CourtU.S. Court of Appeals — Sixth Circuit

Thomas P. Mulligan, Michael A. Nims, Richard B. Whitney, Kathleen B. Burke, Jones, Day, Reavis & Pogue, Cleveland, Ohio, for Jiffee Chemical Corp. Edward M. Swartz, William Schwartz, Swartz & Swartz, Boston, Mass., David A. Katz, Cleveland, Ohio, for plaintiffs-appellees.

Before PHILLIPS, Chief Judge, and ENGEL and KEITH, Circuit Judges.

ENGEL, Circuit Judge.

The circumstances which gave rise to this Ohio diversity suit are set forth in the opinion of the district court:

The incident in question occurred on December 21, 1968. At that time both plaintiffs, the infant Terri Drayton and her mother Bernice Drayton, lived in a boarding house in Cleveland, Ohio. The house was occupied by several other tenants including James Henderson, the putative father of Terri Drayton.

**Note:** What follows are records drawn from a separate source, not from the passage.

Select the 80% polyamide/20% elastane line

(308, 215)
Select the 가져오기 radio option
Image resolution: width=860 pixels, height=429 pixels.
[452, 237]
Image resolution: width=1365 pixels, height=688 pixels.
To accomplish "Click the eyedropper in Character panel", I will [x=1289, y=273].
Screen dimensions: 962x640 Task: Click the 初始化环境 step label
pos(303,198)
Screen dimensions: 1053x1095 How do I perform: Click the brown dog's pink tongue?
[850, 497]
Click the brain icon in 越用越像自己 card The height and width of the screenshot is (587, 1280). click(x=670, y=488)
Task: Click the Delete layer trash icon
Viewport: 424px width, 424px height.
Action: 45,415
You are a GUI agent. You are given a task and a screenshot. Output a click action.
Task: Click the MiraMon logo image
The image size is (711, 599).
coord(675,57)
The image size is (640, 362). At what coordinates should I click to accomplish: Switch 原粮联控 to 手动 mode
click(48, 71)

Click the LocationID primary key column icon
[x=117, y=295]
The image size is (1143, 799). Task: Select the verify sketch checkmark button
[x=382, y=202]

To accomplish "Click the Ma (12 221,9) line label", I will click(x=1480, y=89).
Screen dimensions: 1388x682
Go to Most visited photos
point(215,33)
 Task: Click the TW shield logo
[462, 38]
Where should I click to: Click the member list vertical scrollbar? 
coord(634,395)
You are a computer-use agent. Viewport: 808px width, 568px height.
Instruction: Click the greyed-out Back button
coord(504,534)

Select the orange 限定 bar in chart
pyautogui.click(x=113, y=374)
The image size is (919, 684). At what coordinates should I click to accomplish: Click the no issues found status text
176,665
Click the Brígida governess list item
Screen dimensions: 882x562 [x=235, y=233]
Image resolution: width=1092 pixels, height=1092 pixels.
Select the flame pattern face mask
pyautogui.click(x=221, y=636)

At approximately 7:00 p. m. on the night of December 21, 1968 Bernice Drayton and her daughter were on the first floor of the boarding house readying it for Christmas by decorating the Christmas tree and retrieving toys and decorations from the basement. At about that time Henderson returned home and obtained a bottle of "liquid-plumr" from his landlady, Mrs. Sorrell, for the purpose of clearing a clogged drain in the second floor bathroom sink. As he ascended the stairs, Henderson had his daughter, Terri, in one arm and the bottle of liquid-plumr in the other. Henderson testified that as he climbed the stairs he read a portion of the label.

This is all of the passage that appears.